Comparative Examples 1-9:
As shown in Table 1, the kind and concentration of water to be charged into the stirring tank and the kind and concentration of the powdered water-soluble polymer compound were changed, and the stirring tank 21 shown in FIG. 2 (inner diameter of about 100 mm, height of 120 mm, effective 1L) and a stirring device 20 (consisting of a rotating shaft 22 and a stirring blade 23, the stirring blade 23 having a plate blade of two stages, an interval between the upper and lower blades of 44 mm, a blade width of 75 mm, and a blade height of 18 mm). The same operation as in Example 1 was performed. In either case, a step was not instantaneously dispersed in the aqueous solution, and as shown in Table 1, the step was left even after 30 minutes of stirring.
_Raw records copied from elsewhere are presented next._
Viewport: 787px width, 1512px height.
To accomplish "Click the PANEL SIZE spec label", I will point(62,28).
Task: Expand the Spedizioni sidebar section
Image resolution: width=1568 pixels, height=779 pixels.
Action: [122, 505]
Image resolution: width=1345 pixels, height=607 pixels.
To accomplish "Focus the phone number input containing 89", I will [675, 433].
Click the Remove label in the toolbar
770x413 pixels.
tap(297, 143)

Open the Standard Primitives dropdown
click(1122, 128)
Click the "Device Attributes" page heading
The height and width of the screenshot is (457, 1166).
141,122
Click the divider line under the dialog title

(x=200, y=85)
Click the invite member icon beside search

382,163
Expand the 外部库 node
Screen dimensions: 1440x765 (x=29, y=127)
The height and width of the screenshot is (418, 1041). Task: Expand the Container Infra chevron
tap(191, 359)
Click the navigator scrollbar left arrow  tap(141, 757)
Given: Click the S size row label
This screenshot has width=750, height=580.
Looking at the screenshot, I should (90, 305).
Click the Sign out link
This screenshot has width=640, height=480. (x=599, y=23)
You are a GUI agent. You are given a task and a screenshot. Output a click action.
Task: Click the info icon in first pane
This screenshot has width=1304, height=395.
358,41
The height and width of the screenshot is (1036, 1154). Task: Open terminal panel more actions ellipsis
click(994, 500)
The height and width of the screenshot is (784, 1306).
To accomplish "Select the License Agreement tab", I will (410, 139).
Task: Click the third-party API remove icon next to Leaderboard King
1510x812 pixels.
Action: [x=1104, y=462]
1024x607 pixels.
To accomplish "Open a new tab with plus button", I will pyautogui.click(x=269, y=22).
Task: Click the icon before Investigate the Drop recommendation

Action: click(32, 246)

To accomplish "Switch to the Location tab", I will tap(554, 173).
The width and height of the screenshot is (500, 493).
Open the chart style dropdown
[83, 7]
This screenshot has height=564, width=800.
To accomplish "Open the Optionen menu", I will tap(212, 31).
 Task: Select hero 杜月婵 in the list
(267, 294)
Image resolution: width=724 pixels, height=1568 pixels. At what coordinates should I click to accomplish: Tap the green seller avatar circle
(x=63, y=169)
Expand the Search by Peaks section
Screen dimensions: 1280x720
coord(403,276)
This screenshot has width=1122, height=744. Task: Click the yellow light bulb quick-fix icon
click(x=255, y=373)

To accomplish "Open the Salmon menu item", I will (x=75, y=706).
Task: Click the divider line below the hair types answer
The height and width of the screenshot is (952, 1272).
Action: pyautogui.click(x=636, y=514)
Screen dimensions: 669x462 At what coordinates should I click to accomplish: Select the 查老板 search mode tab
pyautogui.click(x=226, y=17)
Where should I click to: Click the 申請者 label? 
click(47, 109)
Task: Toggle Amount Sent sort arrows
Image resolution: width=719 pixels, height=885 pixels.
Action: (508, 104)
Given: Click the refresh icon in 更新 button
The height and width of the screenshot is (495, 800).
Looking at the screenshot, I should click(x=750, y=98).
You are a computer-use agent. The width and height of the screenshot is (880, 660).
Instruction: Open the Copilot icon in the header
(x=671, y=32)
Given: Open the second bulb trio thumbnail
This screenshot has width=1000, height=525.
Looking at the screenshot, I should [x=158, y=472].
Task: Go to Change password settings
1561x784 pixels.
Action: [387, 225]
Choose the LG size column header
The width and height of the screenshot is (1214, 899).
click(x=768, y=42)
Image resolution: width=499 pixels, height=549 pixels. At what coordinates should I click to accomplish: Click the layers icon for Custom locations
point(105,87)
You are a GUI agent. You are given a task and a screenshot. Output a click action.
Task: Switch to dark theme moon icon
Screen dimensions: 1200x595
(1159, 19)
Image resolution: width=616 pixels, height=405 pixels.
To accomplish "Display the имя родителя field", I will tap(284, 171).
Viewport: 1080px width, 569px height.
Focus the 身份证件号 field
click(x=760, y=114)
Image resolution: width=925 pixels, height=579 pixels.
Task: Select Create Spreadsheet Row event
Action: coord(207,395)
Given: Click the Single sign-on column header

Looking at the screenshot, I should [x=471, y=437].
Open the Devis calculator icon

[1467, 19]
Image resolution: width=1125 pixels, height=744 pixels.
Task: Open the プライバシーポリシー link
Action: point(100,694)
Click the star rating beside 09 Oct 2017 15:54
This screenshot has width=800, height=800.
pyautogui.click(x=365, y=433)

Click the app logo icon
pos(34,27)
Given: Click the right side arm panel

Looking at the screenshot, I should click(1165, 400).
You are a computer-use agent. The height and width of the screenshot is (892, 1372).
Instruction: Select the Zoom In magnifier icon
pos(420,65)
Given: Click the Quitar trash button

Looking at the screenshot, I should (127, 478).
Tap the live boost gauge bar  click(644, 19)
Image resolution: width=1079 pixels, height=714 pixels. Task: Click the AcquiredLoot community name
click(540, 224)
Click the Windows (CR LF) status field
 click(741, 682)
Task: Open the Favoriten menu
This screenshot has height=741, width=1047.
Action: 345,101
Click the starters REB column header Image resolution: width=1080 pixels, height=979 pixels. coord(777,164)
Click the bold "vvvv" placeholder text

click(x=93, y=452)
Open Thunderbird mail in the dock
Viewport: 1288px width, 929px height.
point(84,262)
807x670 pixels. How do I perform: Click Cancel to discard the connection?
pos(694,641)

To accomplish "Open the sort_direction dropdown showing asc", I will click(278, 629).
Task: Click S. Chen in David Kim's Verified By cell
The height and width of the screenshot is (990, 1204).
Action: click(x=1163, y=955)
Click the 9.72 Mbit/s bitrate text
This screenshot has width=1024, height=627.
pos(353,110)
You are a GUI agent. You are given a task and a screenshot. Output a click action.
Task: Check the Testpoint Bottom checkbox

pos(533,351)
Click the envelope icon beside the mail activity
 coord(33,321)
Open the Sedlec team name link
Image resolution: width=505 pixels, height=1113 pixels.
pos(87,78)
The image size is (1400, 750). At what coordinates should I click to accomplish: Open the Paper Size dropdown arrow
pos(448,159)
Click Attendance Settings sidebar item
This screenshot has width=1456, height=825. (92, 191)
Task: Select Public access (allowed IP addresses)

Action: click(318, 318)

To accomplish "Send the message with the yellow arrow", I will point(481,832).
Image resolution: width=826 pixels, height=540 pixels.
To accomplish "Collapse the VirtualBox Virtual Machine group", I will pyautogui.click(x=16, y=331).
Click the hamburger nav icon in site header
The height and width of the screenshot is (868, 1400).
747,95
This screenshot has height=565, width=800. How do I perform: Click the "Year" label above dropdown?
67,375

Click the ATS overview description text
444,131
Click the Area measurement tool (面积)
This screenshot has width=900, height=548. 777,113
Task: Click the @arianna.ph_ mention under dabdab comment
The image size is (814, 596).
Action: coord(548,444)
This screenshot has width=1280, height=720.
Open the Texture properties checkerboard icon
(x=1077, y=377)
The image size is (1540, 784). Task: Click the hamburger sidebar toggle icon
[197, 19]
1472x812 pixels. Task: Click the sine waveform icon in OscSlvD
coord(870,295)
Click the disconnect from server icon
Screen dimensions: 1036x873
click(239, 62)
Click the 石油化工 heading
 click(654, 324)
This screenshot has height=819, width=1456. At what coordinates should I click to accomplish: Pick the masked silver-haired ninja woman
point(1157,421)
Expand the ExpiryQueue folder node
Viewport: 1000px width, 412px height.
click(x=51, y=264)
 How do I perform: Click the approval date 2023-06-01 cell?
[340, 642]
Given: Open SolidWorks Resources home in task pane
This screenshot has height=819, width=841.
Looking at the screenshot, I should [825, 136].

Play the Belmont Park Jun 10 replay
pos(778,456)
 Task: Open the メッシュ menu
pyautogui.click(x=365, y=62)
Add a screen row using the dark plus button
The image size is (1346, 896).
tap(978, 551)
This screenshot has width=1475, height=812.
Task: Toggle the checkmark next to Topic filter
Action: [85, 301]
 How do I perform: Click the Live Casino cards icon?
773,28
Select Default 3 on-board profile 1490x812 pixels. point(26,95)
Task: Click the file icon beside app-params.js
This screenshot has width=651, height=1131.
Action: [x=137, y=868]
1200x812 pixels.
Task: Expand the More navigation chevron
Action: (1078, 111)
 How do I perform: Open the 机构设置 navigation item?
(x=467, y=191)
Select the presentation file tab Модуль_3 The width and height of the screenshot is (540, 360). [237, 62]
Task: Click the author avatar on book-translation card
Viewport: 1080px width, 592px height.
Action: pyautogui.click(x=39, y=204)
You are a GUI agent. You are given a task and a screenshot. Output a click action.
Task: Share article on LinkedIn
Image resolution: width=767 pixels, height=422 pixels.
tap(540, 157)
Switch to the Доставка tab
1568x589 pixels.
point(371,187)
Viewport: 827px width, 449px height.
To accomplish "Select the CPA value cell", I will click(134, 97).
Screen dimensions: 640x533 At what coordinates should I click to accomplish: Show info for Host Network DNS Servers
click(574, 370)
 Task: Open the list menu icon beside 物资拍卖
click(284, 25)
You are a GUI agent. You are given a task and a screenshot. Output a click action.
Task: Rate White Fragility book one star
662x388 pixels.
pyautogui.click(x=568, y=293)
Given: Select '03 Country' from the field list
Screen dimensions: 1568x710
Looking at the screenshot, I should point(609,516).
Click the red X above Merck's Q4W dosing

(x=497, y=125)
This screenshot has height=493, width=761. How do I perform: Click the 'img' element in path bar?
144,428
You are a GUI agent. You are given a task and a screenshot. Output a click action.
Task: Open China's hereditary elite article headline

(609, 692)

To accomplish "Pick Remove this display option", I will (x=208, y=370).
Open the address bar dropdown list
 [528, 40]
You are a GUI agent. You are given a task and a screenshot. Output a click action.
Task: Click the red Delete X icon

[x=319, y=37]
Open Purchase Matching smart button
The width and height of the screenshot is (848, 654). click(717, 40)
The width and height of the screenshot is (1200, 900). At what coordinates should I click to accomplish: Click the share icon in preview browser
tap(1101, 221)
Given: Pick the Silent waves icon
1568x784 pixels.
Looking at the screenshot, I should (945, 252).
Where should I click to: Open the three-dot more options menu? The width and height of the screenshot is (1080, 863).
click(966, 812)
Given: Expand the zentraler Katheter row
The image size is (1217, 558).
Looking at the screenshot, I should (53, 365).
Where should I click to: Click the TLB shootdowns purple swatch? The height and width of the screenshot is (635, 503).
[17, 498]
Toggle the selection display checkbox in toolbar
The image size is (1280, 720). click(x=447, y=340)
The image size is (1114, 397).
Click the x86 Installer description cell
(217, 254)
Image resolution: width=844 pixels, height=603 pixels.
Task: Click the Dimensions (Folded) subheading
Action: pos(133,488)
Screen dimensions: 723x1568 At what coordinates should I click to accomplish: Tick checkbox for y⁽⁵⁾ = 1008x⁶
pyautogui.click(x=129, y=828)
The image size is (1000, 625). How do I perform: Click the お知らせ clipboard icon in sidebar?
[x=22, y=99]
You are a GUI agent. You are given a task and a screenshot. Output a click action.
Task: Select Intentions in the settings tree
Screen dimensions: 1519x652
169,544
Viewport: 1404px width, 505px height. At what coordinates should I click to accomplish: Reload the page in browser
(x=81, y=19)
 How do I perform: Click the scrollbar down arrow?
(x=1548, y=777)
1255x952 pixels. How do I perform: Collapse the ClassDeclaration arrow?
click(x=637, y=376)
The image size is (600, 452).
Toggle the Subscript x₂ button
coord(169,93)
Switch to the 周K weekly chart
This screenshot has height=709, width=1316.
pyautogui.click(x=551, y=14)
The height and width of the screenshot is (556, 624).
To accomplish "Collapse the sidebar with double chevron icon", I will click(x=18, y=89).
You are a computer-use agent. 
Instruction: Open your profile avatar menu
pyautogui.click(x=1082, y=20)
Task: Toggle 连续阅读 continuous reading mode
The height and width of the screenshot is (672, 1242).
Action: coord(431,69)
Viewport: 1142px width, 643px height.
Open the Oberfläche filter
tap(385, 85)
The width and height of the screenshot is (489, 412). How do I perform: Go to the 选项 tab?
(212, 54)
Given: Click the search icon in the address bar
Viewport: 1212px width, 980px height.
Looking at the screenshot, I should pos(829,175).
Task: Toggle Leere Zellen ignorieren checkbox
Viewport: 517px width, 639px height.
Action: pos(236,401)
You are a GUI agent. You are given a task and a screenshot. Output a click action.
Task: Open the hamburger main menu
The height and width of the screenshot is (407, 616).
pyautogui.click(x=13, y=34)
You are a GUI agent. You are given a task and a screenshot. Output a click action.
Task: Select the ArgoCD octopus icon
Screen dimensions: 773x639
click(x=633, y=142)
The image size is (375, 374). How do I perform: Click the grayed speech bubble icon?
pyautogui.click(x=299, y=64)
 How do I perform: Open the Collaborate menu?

Stirring was continued for another 30 minutes, but none of the stepchildren disappeared.

1: Stirring device 2: Stirring tank 3: Rotating shaft 4: Plate-shaped paddle 5: Inclined blade 6: Inclined blade 7: Vertical plate 8: Vertical plate 9: Connecting jig 10: Baffle plate 20: Stirring device 21: Stirring vessel 22: Rotating shaft 23: Stirring blade

Claims (2)

In the method of adding and dissolving a powdered water-soluble polymer compound in stirred water or an aqueous solution, the liquid is obtained by disposing a plurality of rotating blades around a rotating shaft installed vertically in a stirring tank. The plate-shaped paddle parallel to the rotation axis is disposed below the rotation shaft, and a plate-shaped inclined blade inclined with respect to the rotation direction of the rotation shaft is disposed on the rotation shaft. The outer peripheral end of the inclined wing is on a circumference centered on the rotating shaft when viewed from above the rotating shaft, and a vertical plate is provided on the outer peripheral end of the upper half of the inclined wing. Water or a water-soluble polymer in which a powdery water-soluble polymer compound is stirred with a stirring speed of a stirring blade having a maximum diameter portion in a range of a peripheral speed of 0.1 to 0.7 m / s using a stirring device provided A method for dissolving a water-soluble polymer compound, wherein the compound is directly added to the water surface of an aqueous solution in which the compound is dissolved The method for dissolving a water-soluble polymer compound according to claim 1, wherein the powdered water-soluble polymer compound is directly added to the water surface at a rate of 10 to 1000 g / min.